Relay for Life, in partnership with the club baseball team, hosted Doge for a Cause — a fundraiser for cancer research and suicide prevention with proceeds going to the American Cancer Society and the American Foundation for Suicide Prevention.
Sophomores Margaret Hughes and Kamaria Majors are part of Relay for Life and were selling luminaries at the event to help fundraising. Majors thinks it’s important to have events like this to let students know of service opportunities on campus.
“I think it’s important because a lot of times college students don’t realize they can get involved in philanthropy early on. A lot of time people just think about it as something that adults do, but as we have events like this on campus, you can get involved and give back early on,” Majors said.
But Majors also has a special interest in finding a cure for cancer.
“My mom had cancer three times when I was growing up. She passed away a little over four and a half years ago, so it’s something that is really close to my heart, and being able to be involved and give back means that I can help other people," Majors said. "Maybe they don’t have to go through the same things that I’ve been through."
Hughes on the other hand recognized that it’s important to have events like these because of how connected everyone is through both problems.
“Millions of people are diagnosed with cancer," Hughs said. "I think that if you go up to anyone on the street and ask, ‘Do you know someone that has cancer?’ They are going to say yes, which I think kinds of shows that it really does tie everyone together.”
And while Relay for Life is pushing for a cure, club baseball is searching for a solution. After their teammate Breslin Wiley committed suicide last October, the team has made it their mission not only to play baseball but also to honor his memory. Senior and coach Hunter Swanson says that Breslin’s death brought the team closer together.

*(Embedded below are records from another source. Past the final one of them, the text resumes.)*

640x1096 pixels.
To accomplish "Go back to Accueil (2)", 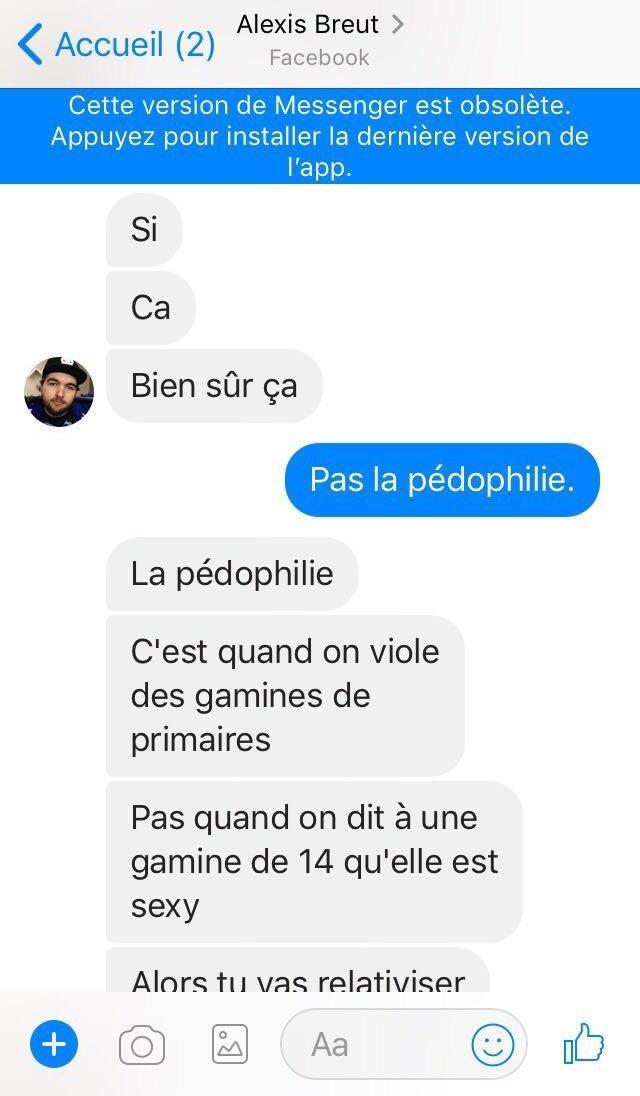I will pyautogui.click(x=117, y=44).

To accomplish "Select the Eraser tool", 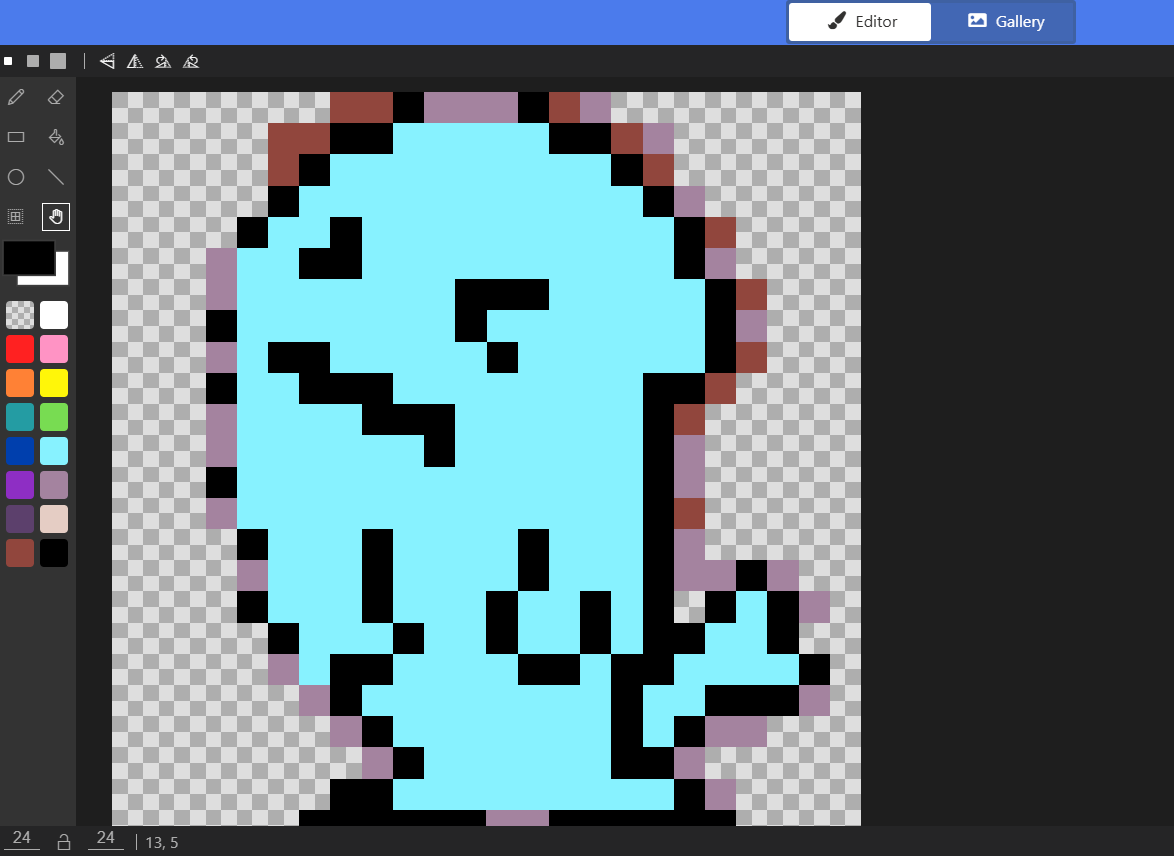I will [x=56, y=97].
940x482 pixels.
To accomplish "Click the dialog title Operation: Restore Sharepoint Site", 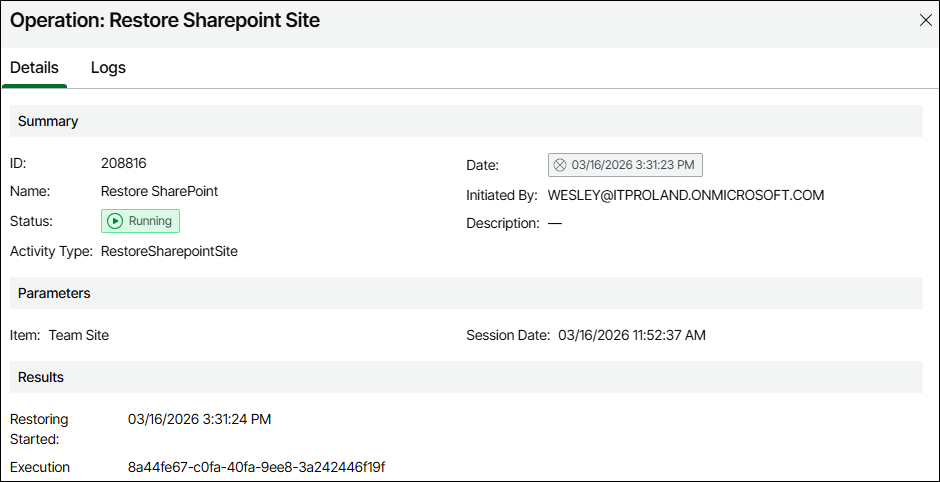I will [x=165, y=20].
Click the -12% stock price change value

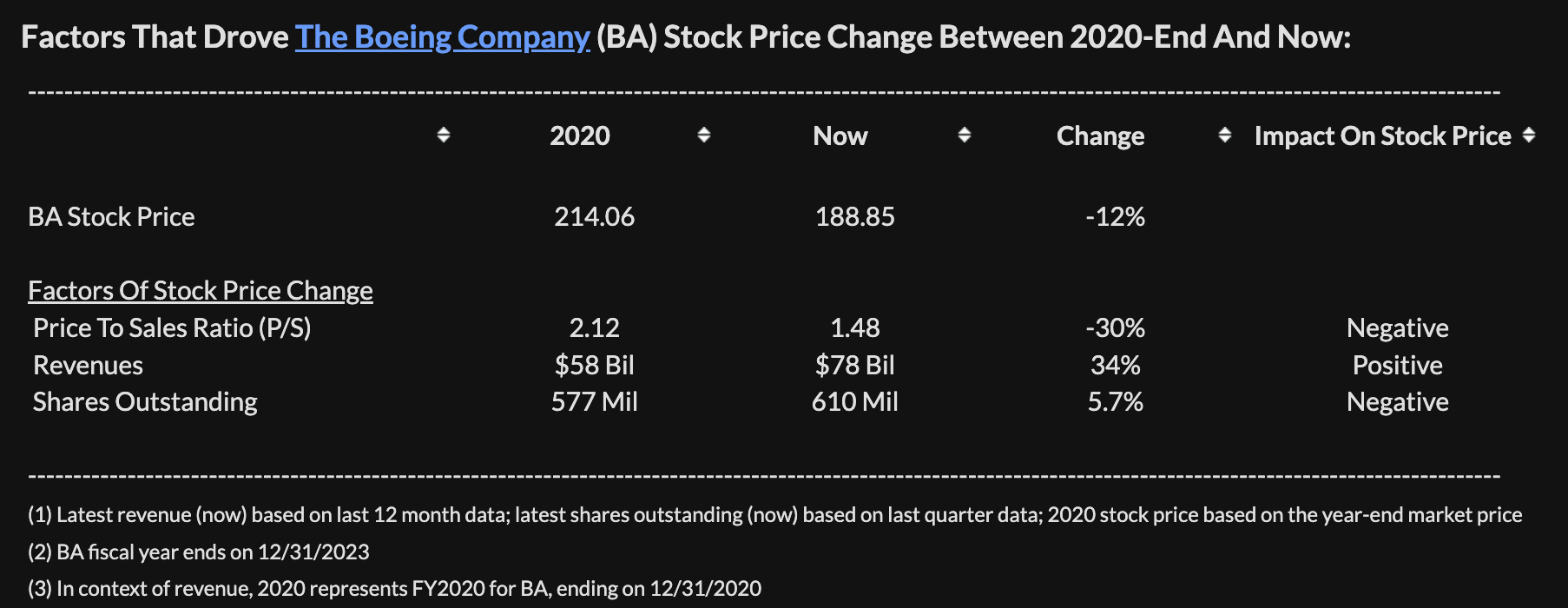(x=1115, y=217)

“We look out for each other we are a family now. In the past, there might be times were you were a club baseball team, but now we are a club baseball family,” Swanson said.
What stuck out to Swanson was making sure everyone at the event knew that they were not alone.
”Mental health has been on the up and everyone wants to make sure either A, if you have a problem you’re dealing with it and getting the help you need, and B, that you know you are always going to be supported by people,” Swanson said.
To raise money, Relay for Life was sold luminaries and T-shirts, Club Baseball sold over 175 T-shirts, and registration for the event was $40 per team.